Following the introduction, in 1989, of the intervertebral titanium cage as a means of spinal stabilization considerable debate has raged regarding the safety and efficacy of these devices. While there are surgeons who have achieved remarkably good success with cage use, there are also surgeons who have experienced many serious complications and have left behind them a trail of disappointed patients. This is also true for the use of instrumented flexible and rigid pedicle screw systems as well as other implanted biomechanical devices including the artificial disc. The following discussion is presented as a means of offering some clarity to this controversy:
Which is the more important in achieving a
good result….the nail, or the carpenter?
As the controversy regarding the use of implantable cages, particularly, titanium threaded fusion cages has continued to swirl through clinical circles, an important area of disagreement is whether an anterior or posterior surgical approach should be performed. Once again, there should be no mystery regarding this issue.
When the head of the hammer is used to engage a nail, optimum utilization and efficiency is achieved. When titanium cages are placed through a posterior interbody approach (PLIF) the greatest immediate stability can also be accomplished.

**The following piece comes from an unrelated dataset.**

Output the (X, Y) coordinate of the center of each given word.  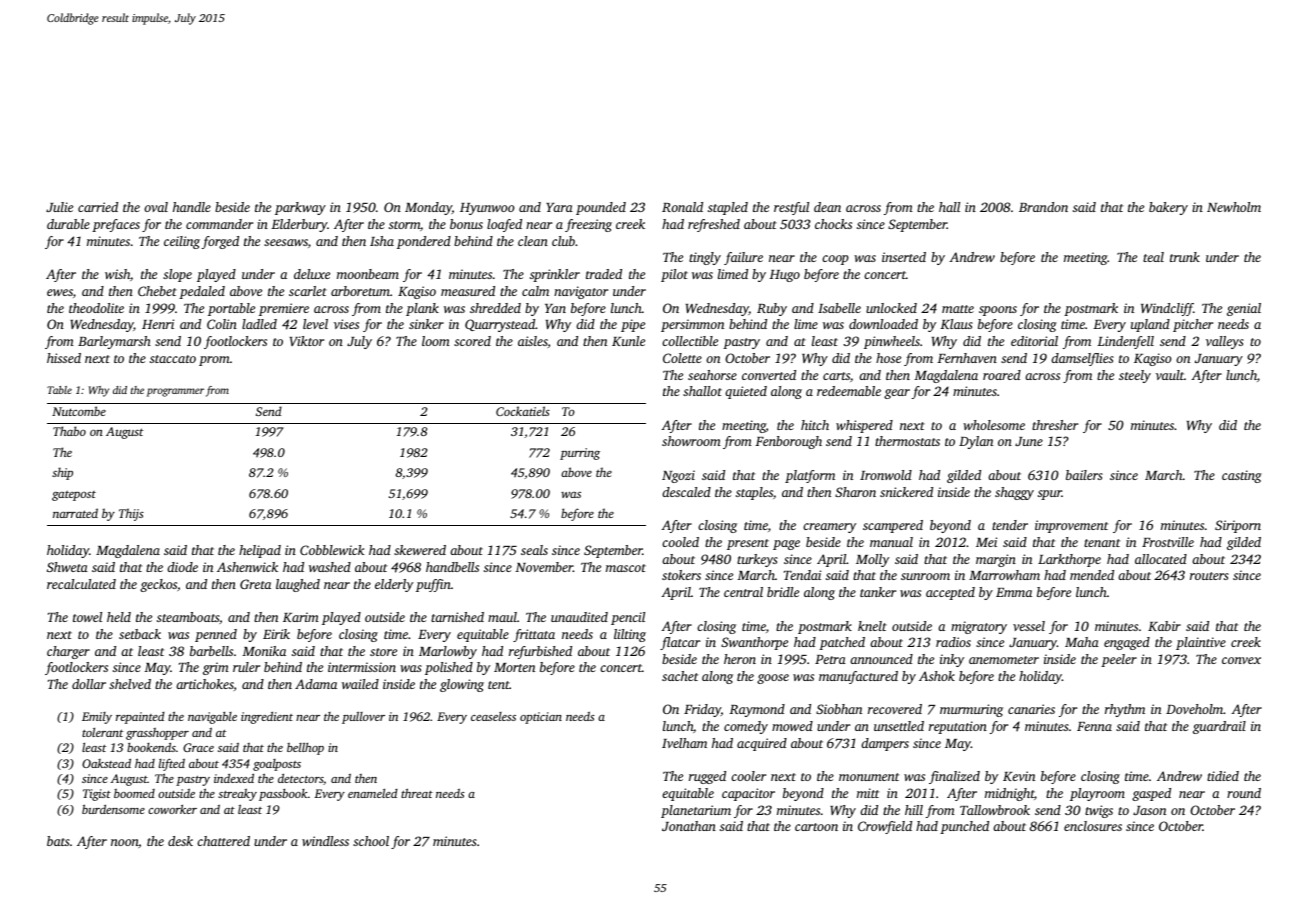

When the butt of the hammer is used to engage the nail the results are usually less than satisfactory than using the hammer head. When titanium cages are placed through a anterior interbody approach (ALIF) poor immediate stability is achieved for a number of reasons, including the fragmentation of the intact anterior disc annulus. This approach is, however, sometimes considered to be “easier for the surgeon”.
PLIF is said to be a more dangerous procedure because the dura and nerves are directly in the surgeon’s path. The key to success is a well-trained and experienced spine surgeon. It must also be pointed out that in the ALIF the great blood vessels (aorta, common iliac arteries and veins), ureters, lymph channels and some important nerves are also directly in the surgeon’s path. A well-trained and experienced “carpenter” learns how to avoid these pitfalls. National organizations dedicated to certifying spine surgeons such as the American Board of Spine Surgery have been created in the attempt to promote better “carpenters.”
All of this leads back to the original question posed. Which is more important…..the carpenter or the nail?